With nearly 1.5 million people in the United States living with rheumatoid and juvenile arthritis, effective and consistent symptom management remains a challenge. Researchers at Shriners Children’s St. Louis have introduced a new approach, termed “chronotherapy,” which aligns drug delivery with the body’s natural circadian rhythm. The research, led by Dr. Farshid Guilak and published in Nature Communications, explores how bioengineered stem cells can automatically release anti-inflammatory drugs at optimal times of day.
The body’s circadian rhythm, a 24-hour cycle that regulates various physiological functions, plays a role in inflammation levels. Many arthritis patients experience peak inflammation and pain between 3 a.m. and 5 a.m., long before they would typically take medication. To address this, the research team developed “chronogenetics”—a system in which stem cells are engineered with circadian-based gene circuits. Once implanted, these cells synchronize with the patient’s internal clock and deliver medication precisely when it is needed.

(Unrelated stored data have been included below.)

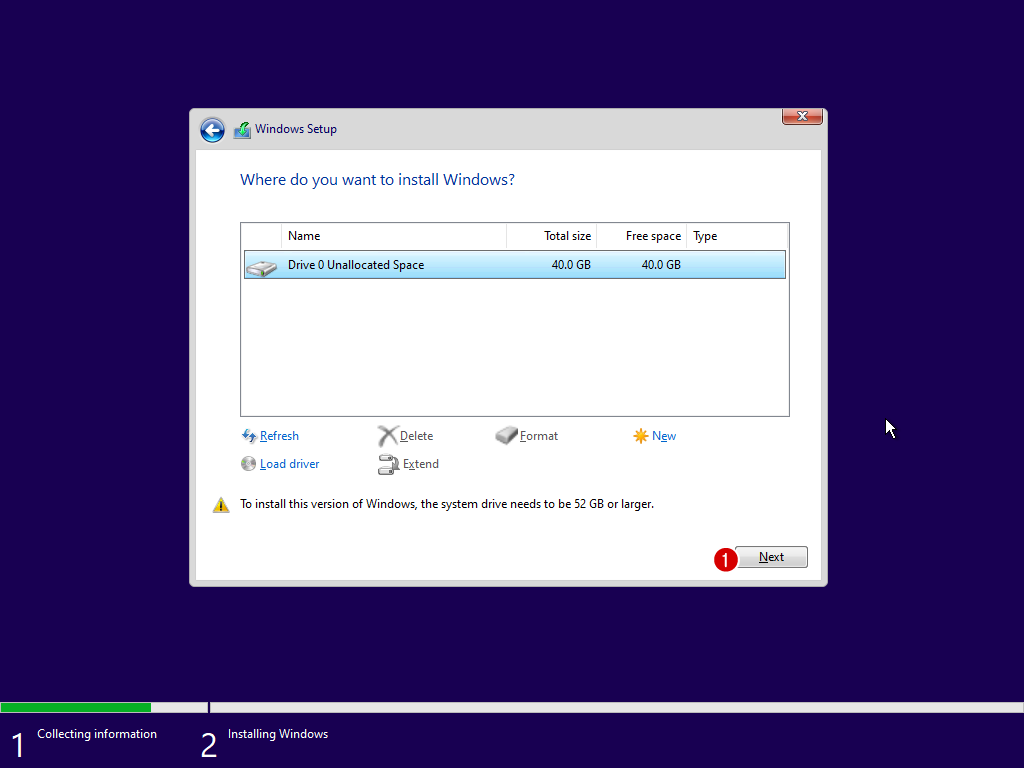Click the red number 1 badge
The height and width of the screenshot is (768, 1024).
click(725, 560)
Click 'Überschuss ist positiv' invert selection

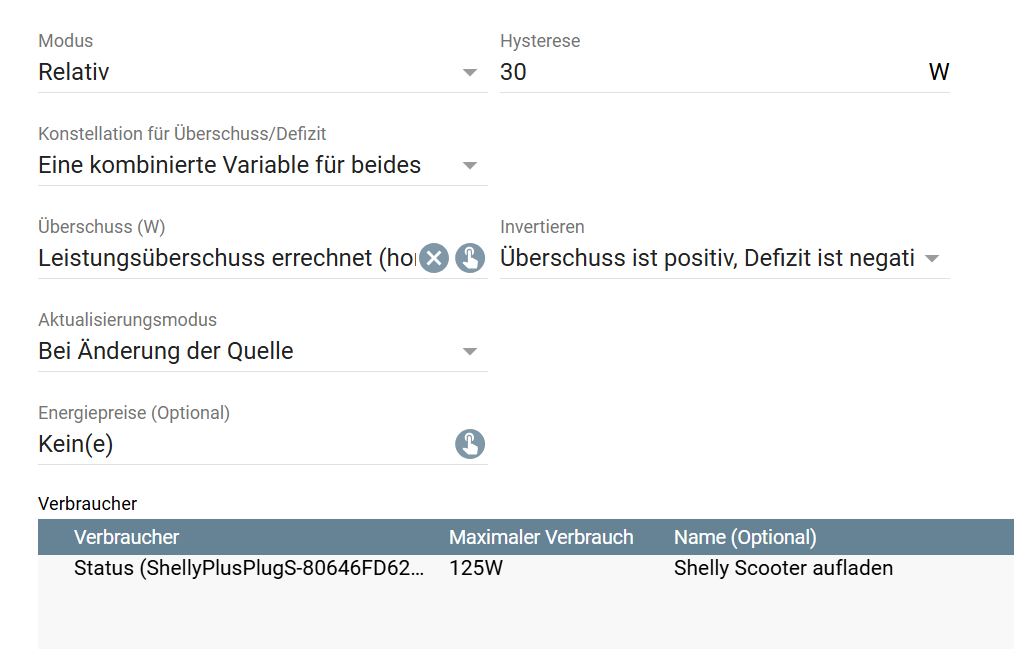pyautogui.click(x=706, y=258)
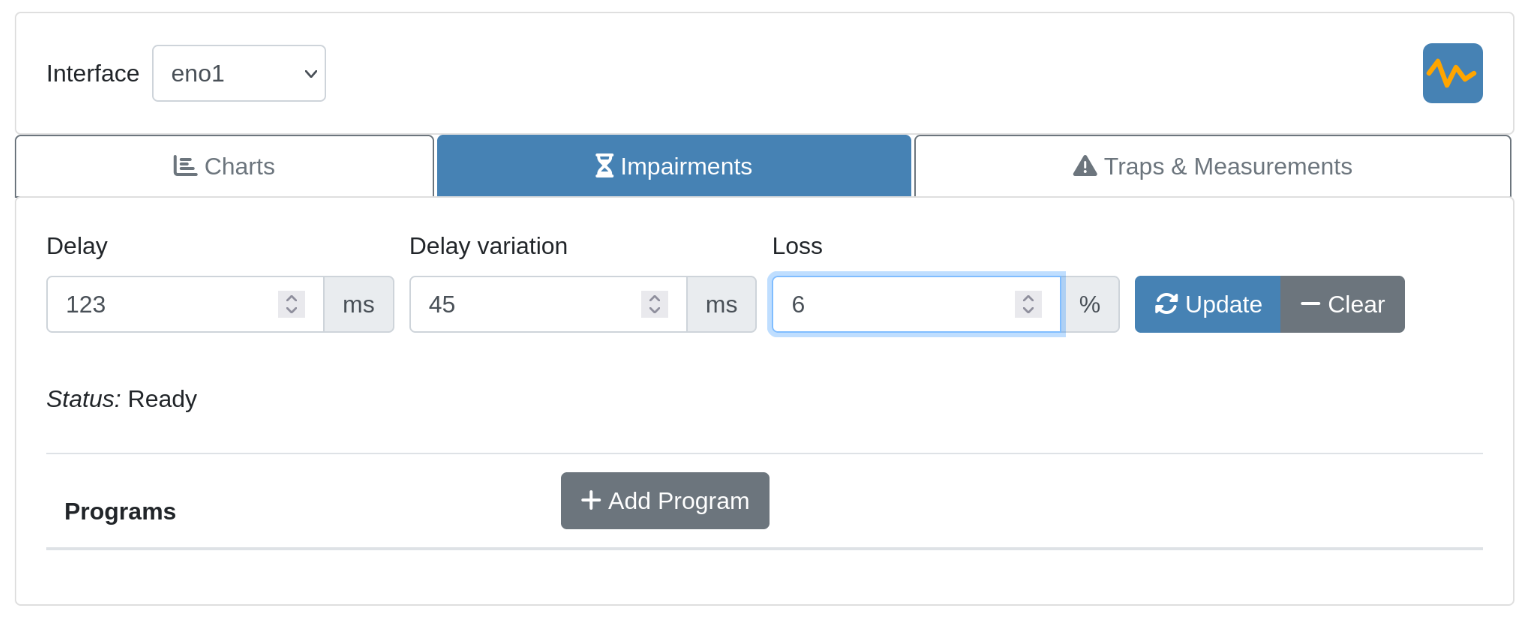Switch to the Charts tab
The height and width of the screenshot is (624, 1524).
click(x=225, y=166)
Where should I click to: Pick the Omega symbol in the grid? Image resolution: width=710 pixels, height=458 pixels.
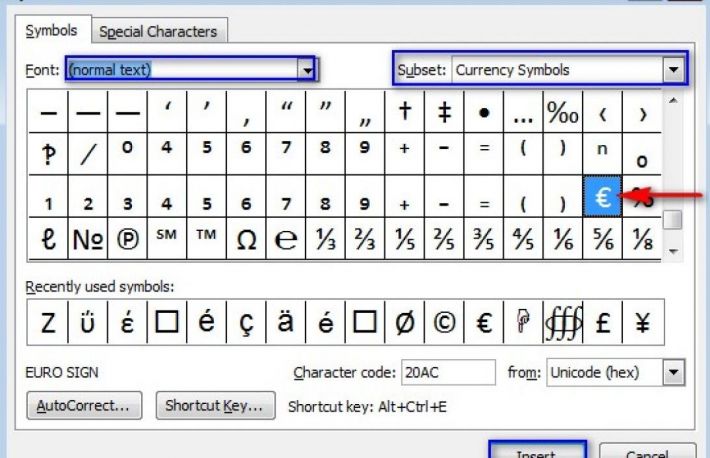(x=246, y=239)
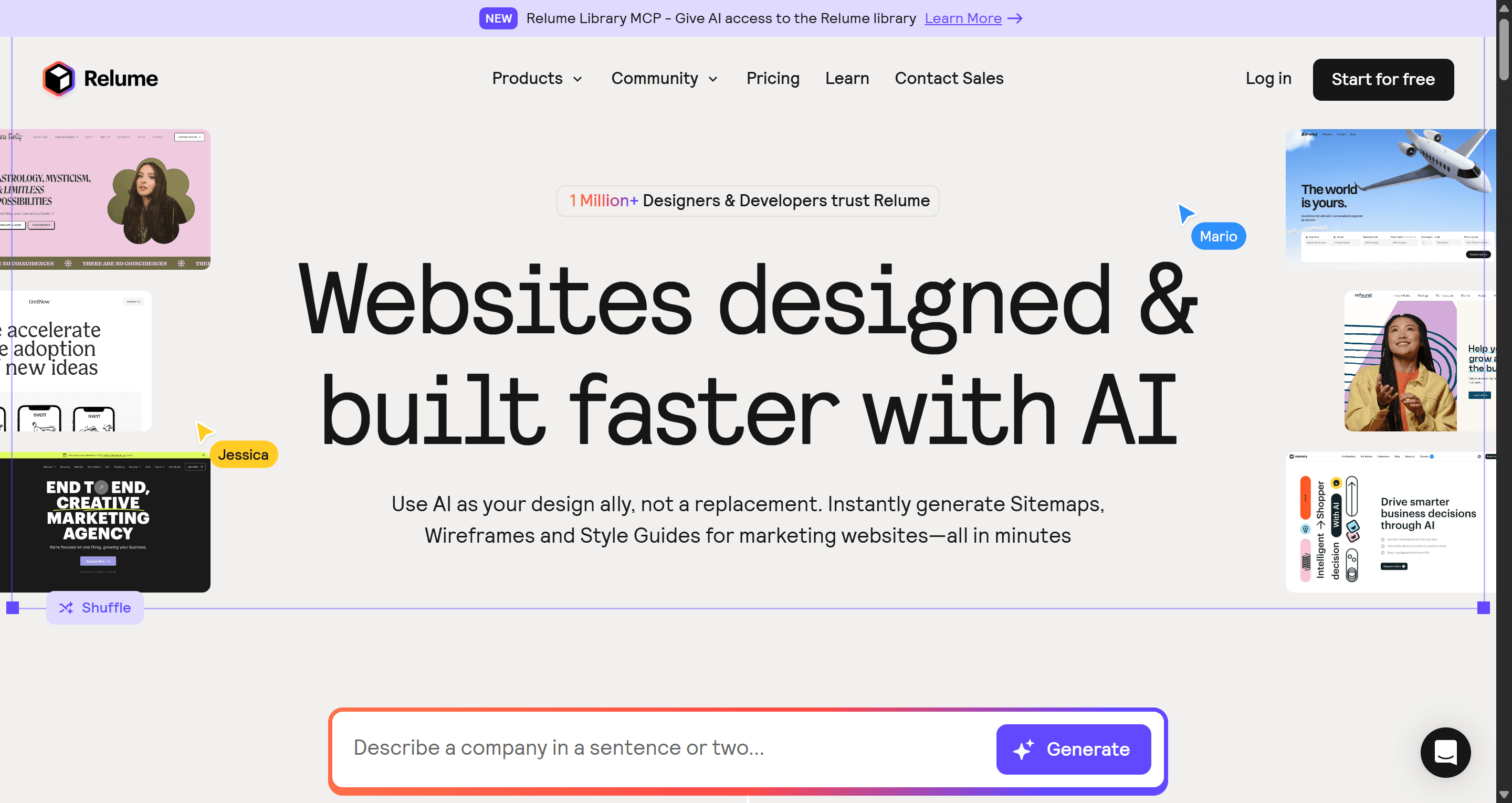Click the yellow Jessica cursor arrow
The width and height of the screenshot is (1512, 803).
point(204,432)
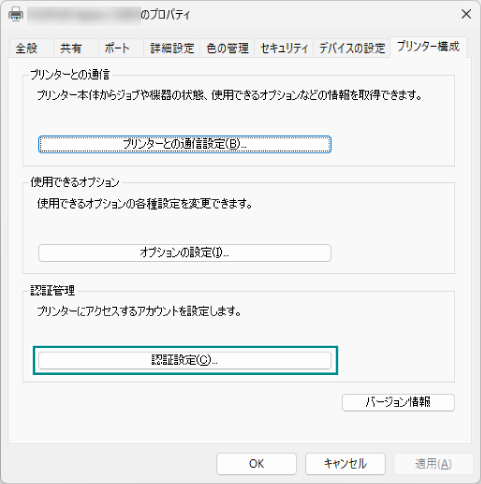Click the 使用できるオプション group label
Viewport: 481px width, 484px height.
[75, 182]
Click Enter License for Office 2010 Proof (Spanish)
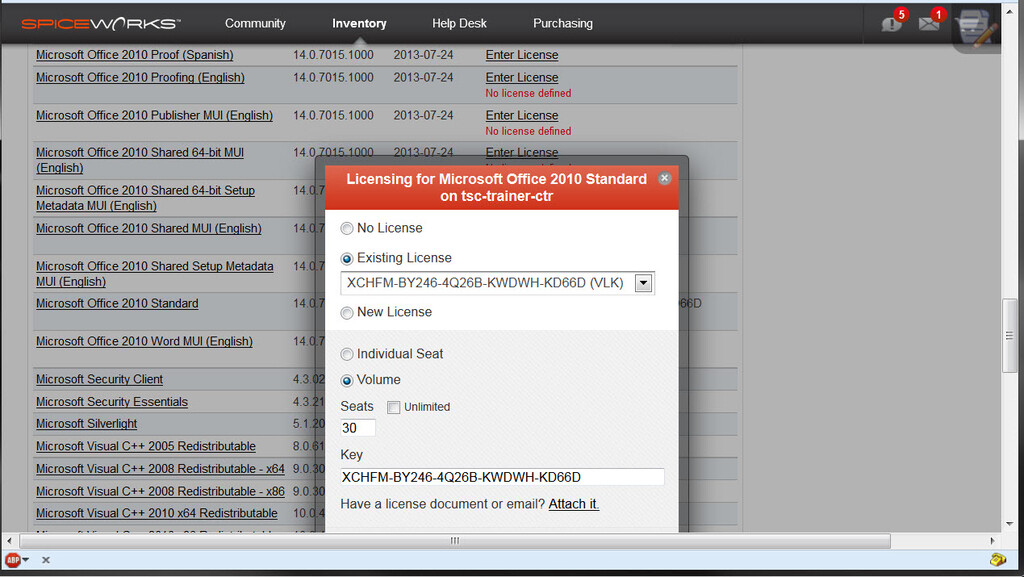1024x577 pixels. point(521,55)
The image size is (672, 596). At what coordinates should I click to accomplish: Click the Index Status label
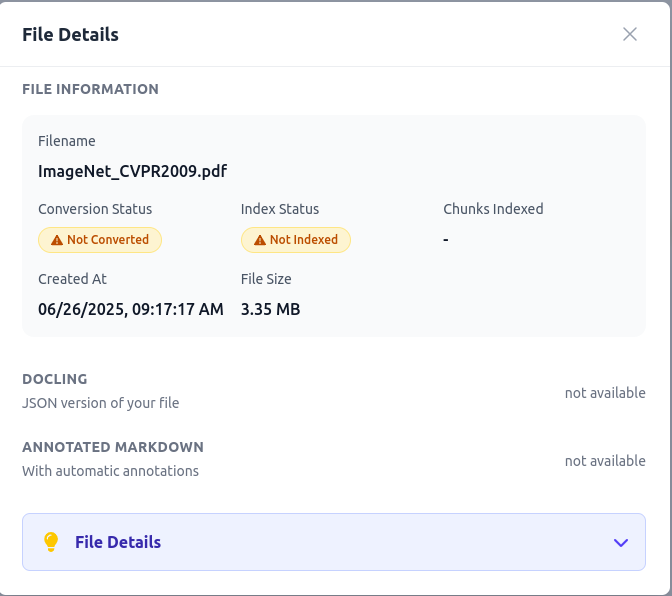tap(280, 209)
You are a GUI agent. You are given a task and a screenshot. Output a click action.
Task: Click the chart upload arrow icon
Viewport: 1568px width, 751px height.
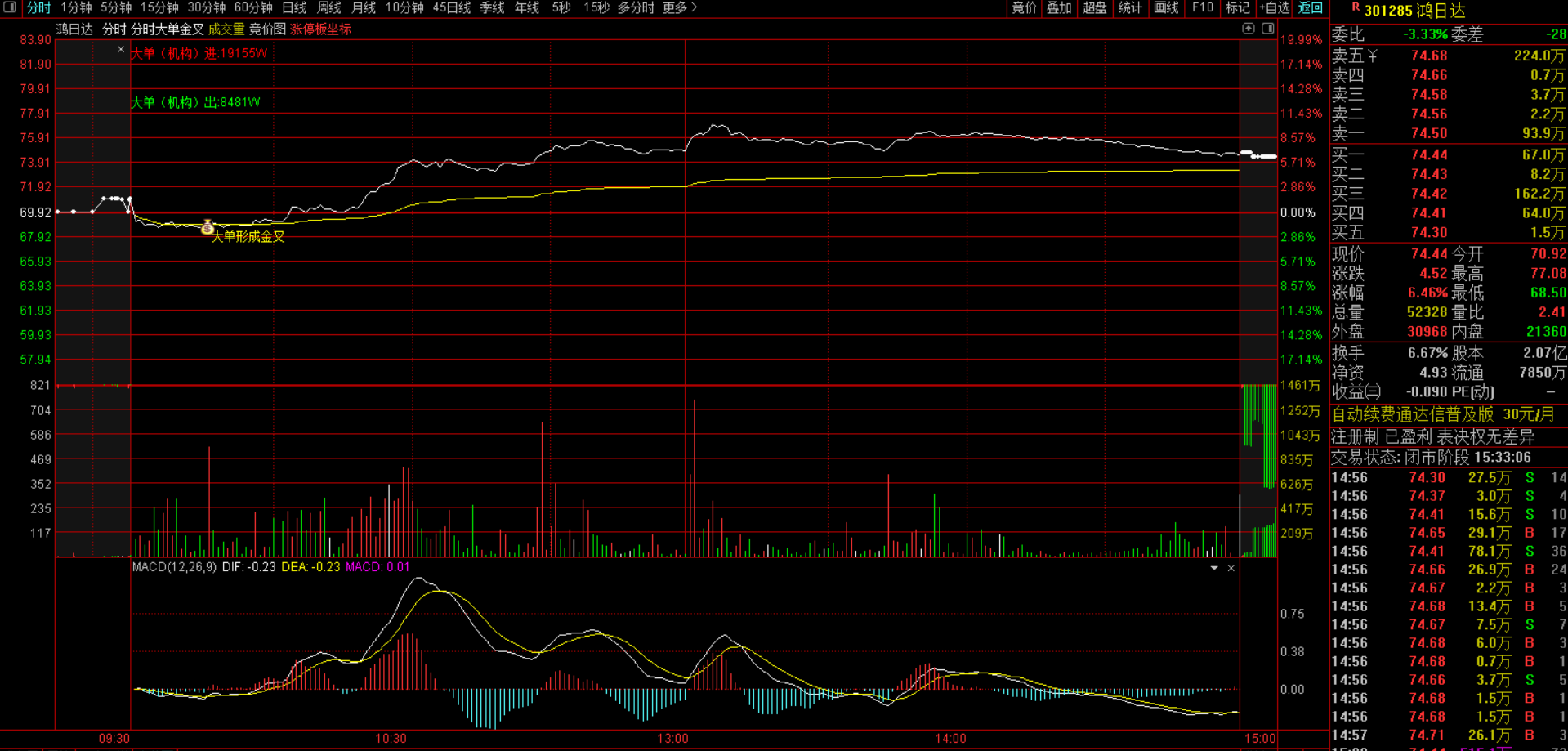(1249, 29)

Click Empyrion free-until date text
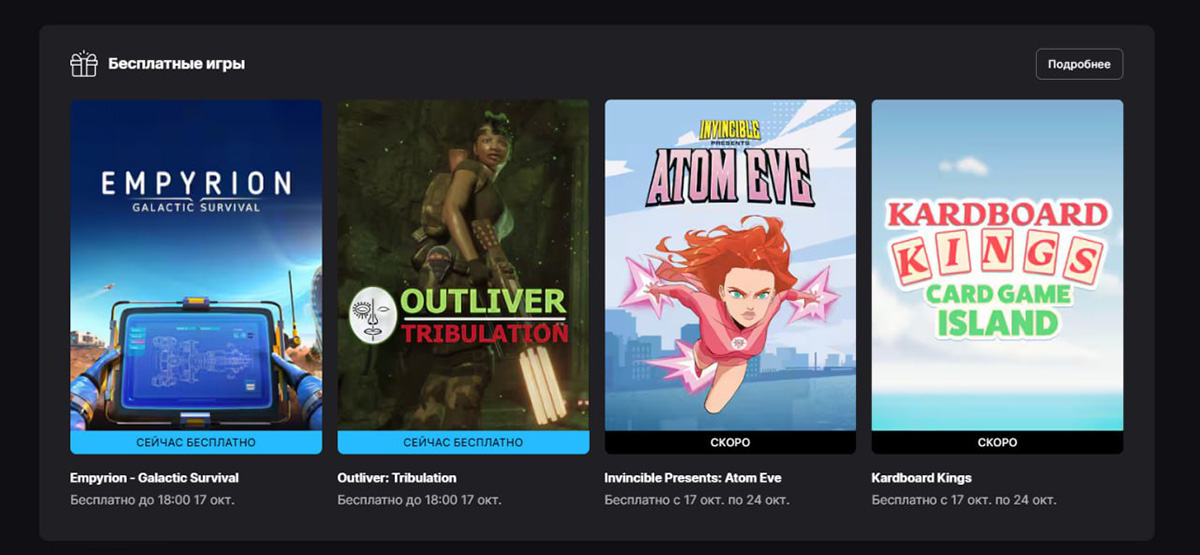click(152, 499)
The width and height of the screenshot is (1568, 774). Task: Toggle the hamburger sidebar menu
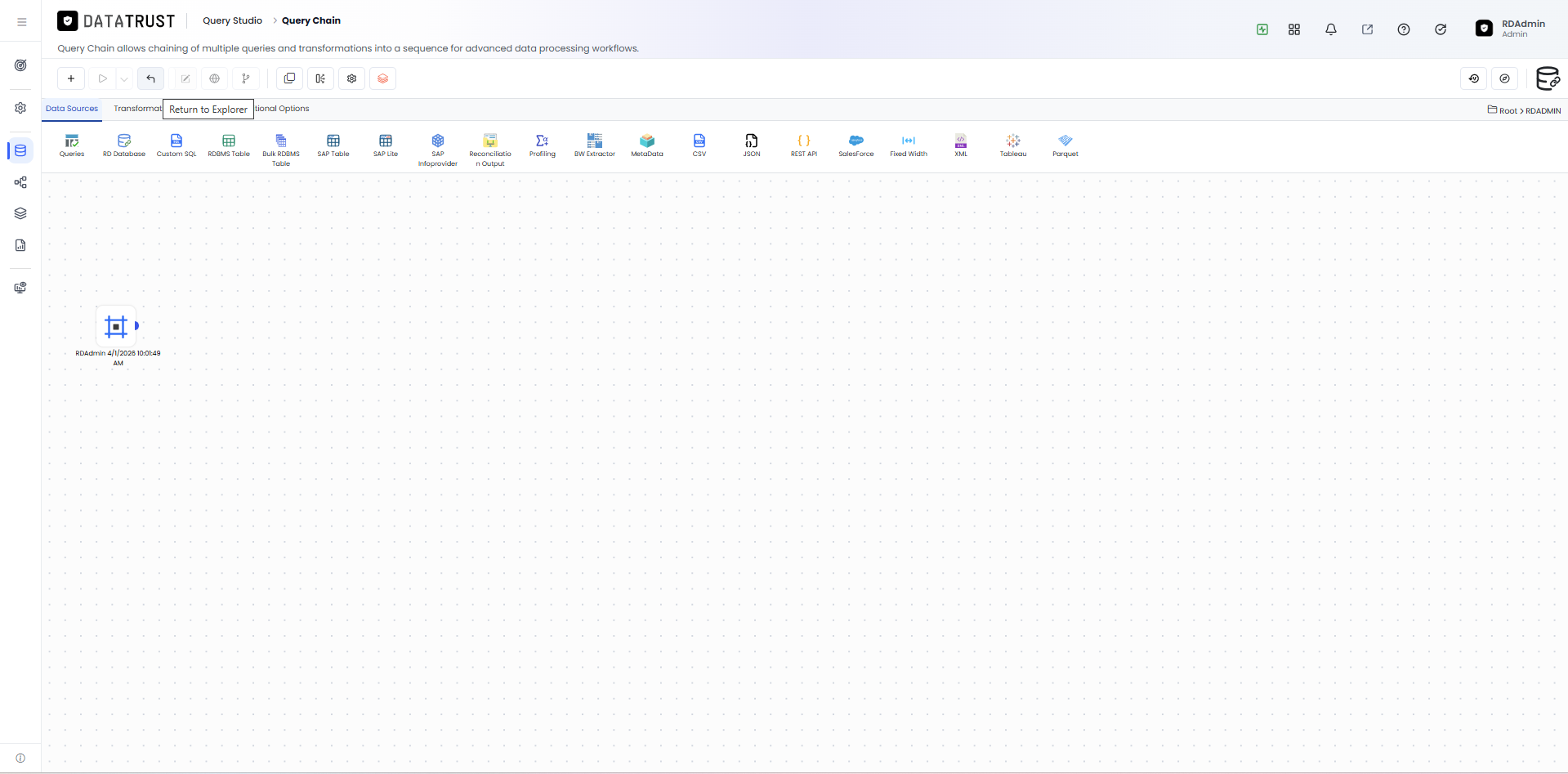click(22, 22)
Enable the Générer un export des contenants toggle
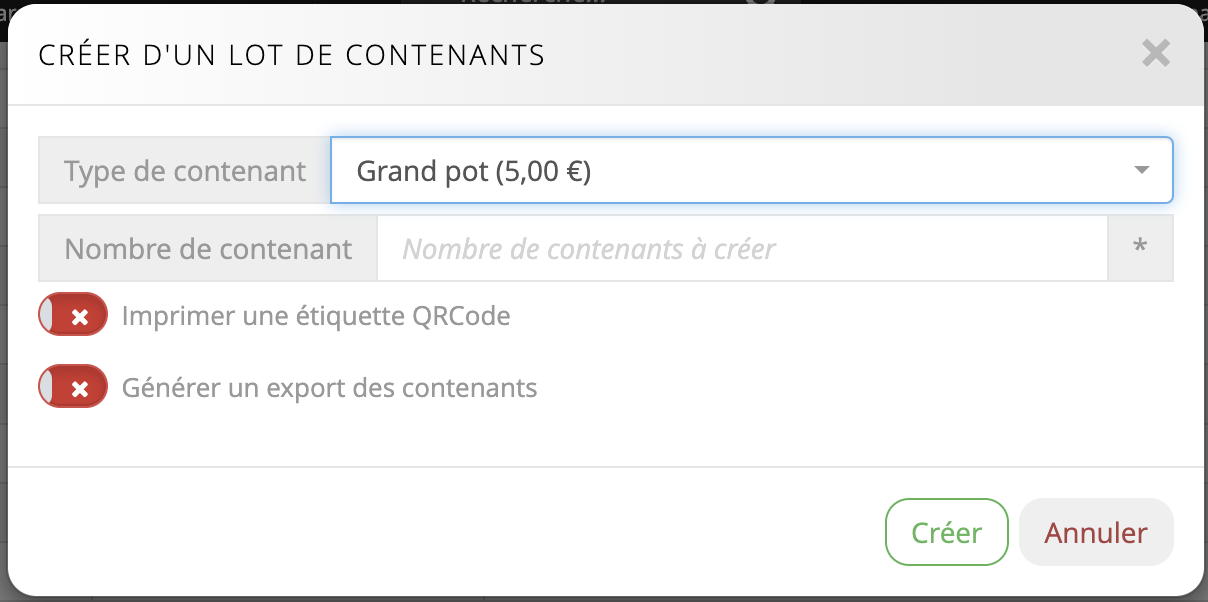The width and height of the screenshot is (1208, 602). [73, 387]
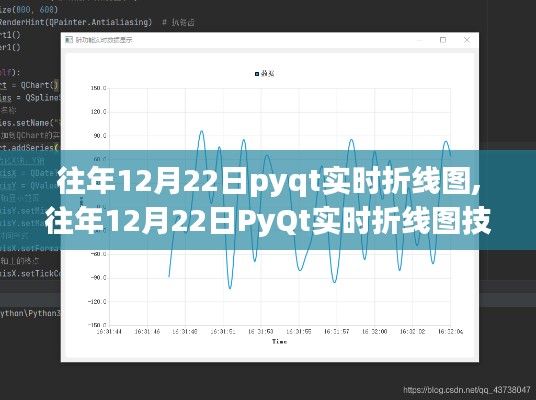Click the 16:31:57 x-axis time label
Viewport: 536px width, 400px height.
[336, 331]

“This is the first time that the cell’s internal clock has been used for controlling drug delivery,” said Dr. Lara Pferdehirt, first author of the study. While previous research from the same lab developed smart cells that release medication in response to inflammation, this new method automates drug production based on the body’s daily biological cycles.
Dr. Guilak emphasized the potential long-term impact of the findings, suggesting that aligning medication with the circadian rhythm could not only reduce pain and inflammation but might also alter the course of diseases like rheumatoid arthritis. He noted that this approach could extend beyond arthritis to conditions such as cancer or diabetes, which also exhibit circadian patterns.
The research team is working with the FDA to begin clinical trials within the next 3–5 years. This method could lead to a significant shift in how chronic inflammatory conditions are treated, potentially reducing reliance on frequent injections and improving overall disease management.